◆ Task prompt ◆
Rename every "icon" to "symbol" in the listing lines starting with the line containing "Click phone number 0755-82226789" and going on through the line containing "Action: 111,219", leaving all else unchanged. Return only those lines.

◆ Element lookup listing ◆

** BEGIN **

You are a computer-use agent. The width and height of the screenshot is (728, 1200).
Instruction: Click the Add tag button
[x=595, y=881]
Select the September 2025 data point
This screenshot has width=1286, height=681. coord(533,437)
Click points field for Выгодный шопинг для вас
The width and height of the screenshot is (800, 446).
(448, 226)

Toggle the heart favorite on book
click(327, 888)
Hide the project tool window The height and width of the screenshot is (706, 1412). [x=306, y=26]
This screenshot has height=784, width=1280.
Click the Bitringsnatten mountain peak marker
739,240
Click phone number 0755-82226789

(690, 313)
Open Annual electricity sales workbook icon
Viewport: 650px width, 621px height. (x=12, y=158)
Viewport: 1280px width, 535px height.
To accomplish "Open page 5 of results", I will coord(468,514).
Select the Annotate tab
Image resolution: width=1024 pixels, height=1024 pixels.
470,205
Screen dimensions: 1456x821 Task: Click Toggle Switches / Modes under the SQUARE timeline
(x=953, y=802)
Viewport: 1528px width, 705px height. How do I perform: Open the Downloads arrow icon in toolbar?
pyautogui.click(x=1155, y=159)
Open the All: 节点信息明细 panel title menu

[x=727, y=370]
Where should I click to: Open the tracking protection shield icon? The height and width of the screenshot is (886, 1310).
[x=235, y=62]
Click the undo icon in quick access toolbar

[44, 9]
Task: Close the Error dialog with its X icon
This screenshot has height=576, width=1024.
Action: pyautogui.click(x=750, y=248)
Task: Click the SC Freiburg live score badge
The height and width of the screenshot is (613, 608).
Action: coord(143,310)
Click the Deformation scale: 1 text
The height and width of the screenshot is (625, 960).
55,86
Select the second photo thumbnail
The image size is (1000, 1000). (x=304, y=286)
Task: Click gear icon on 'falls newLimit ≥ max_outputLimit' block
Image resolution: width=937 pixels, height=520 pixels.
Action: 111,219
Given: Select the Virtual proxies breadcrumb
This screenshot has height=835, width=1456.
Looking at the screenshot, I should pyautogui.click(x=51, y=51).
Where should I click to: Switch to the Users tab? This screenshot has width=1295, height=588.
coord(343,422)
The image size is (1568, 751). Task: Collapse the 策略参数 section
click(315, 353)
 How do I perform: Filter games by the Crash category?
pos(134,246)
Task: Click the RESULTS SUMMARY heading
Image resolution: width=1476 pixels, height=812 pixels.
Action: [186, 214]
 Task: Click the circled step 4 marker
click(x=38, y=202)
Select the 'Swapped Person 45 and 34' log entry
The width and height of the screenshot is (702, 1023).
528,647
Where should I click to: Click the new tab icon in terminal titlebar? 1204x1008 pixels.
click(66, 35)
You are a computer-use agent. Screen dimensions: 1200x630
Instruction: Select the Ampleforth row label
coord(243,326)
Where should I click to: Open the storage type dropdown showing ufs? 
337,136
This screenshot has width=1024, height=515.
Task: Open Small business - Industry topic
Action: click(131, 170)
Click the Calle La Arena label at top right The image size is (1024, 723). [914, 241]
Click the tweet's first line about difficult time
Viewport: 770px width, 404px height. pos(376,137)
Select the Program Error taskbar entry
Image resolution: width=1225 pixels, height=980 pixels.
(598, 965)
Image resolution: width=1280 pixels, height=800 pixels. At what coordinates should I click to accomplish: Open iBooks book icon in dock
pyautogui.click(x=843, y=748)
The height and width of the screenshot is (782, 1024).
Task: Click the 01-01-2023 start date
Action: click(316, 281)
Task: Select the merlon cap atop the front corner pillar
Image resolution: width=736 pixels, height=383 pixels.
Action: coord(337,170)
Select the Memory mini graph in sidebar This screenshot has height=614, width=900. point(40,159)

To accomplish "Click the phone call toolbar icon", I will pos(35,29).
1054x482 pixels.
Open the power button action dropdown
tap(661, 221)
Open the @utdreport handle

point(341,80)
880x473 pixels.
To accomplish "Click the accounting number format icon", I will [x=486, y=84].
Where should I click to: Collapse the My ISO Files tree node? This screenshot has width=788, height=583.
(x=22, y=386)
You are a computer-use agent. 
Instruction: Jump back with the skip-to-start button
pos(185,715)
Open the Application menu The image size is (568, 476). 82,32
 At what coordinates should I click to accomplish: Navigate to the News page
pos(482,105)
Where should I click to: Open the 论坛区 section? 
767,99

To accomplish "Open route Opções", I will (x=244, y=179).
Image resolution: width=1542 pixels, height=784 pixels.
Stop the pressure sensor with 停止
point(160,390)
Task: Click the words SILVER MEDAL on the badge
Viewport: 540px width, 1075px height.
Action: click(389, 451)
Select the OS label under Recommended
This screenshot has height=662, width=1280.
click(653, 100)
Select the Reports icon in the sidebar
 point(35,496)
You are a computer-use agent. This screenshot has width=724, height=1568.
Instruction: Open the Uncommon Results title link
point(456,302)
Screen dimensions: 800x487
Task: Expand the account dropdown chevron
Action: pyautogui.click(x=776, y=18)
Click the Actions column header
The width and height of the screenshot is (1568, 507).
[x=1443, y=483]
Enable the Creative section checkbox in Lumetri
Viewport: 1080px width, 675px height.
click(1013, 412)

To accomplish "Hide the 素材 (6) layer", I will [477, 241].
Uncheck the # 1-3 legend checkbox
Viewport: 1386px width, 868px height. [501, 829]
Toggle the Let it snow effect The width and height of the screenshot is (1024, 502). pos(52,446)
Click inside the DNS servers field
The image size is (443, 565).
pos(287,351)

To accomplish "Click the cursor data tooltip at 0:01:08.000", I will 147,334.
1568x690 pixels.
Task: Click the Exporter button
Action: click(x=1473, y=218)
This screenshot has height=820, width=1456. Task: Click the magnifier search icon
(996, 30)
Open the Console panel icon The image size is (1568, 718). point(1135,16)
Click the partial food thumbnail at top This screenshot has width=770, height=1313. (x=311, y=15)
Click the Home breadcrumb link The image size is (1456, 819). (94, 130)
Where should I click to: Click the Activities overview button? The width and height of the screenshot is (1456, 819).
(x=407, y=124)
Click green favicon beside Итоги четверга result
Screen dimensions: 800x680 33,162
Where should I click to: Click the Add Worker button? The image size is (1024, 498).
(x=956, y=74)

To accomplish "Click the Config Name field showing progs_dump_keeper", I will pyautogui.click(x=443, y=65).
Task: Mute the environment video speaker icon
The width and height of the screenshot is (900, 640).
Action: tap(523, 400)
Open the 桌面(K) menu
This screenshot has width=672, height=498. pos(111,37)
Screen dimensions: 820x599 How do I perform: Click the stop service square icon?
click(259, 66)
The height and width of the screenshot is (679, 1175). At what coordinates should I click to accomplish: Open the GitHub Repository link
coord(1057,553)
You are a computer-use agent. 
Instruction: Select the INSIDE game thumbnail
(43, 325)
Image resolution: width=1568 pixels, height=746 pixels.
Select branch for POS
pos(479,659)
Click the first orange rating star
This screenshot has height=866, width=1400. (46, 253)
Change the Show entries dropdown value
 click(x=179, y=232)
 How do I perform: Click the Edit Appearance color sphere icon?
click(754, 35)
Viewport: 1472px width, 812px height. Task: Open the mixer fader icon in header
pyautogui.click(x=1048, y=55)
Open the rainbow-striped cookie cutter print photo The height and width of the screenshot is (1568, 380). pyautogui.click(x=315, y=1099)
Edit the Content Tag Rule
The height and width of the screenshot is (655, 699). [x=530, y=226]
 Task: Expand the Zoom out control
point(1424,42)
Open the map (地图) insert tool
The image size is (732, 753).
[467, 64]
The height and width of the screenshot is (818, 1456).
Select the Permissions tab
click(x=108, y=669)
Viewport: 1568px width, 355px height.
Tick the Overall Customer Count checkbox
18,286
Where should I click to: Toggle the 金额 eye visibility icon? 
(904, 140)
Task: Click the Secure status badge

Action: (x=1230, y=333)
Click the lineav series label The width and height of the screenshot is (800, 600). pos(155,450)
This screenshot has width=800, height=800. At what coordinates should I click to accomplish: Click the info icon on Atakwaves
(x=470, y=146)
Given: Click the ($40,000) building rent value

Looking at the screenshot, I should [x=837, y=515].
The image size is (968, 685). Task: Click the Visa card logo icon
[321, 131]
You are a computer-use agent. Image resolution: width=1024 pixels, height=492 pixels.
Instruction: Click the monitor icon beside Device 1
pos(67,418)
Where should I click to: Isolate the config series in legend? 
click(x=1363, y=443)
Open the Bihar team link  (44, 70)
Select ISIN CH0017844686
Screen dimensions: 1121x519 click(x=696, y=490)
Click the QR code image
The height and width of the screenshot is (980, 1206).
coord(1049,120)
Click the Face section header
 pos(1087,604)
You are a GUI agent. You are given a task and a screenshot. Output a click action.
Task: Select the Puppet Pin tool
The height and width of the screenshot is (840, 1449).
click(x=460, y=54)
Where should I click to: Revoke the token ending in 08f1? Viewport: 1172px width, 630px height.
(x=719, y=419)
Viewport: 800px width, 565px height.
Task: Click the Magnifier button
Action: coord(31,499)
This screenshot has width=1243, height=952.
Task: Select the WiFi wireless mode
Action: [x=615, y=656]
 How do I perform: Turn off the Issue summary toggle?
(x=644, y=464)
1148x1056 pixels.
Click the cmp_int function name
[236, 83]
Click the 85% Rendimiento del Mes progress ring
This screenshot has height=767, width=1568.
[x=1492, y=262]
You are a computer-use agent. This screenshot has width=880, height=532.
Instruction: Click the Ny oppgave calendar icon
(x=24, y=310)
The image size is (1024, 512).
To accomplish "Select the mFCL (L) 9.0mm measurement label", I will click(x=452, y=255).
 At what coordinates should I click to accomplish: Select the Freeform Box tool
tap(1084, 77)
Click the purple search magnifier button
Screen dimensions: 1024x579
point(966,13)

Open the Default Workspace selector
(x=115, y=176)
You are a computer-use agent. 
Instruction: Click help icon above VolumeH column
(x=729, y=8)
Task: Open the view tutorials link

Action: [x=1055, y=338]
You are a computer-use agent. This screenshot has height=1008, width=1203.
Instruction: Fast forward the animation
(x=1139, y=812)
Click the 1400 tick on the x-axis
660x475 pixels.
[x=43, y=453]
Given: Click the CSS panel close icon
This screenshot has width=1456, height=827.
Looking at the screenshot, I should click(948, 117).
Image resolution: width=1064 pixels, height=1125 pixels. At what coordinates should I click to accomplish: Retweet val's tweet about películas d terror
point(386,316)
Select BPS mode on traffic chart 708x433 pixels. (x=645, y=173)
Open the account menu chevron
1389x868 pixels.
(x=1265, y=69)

** END **

◆ Reply ◆
Click phone number 0755-82226789

(690, 313)
Open Annual electricity sales workbook symbol
Viewport: 650px width, 621px height. (x=12, y=158)
Viewport: 1280px width, 535px height.
To accomplish "Open page 5 of results", I will coord(468,514).
Select the Annotate tab
Image resolution: width=1024 pixels, height=1024 pixels.
470,205
Screen dimensions: 1456x821 Task: Click Toggle Switches / Modes under the SQUARE timeline
(x=953, y=802)
Viewport: 1528px width, 705px height. How do I perform: Open the Downloads arrow symbol in toolbar?
pyautogui.click(x=1155, y=159)
Open the All: 节点信息明细 panel title menu

[x=727, y=370]
Where should I click to: Open the tracking protection shield symbol? The height and width of the screenshot is (886, 1310).
[x=235, y=62]
Click the undo symbol in quick access toolbar

[44, 9]
Task: Close the Error dialog with its X symbol
This screenshot has height=576, width=1024.
Action: pyautogui.click(x=750, y=248)
Task: Click the SC Freiburg live score badge
The height and width of the screenshot is (613, 608).
Action: coord(143,310)
Click the Deformation scale: 1 text
The height and width of the screenshot is (625, 960).
55,86
Select the second photo thumbnail
The image size is (1000, 1000). (x=304, y=286)
Task: Click gear symbol on 'falls newLimit ≥ max_outputLimit' block
Image resolution: width=937 pixels, height=520 pixels.
Action: 111,219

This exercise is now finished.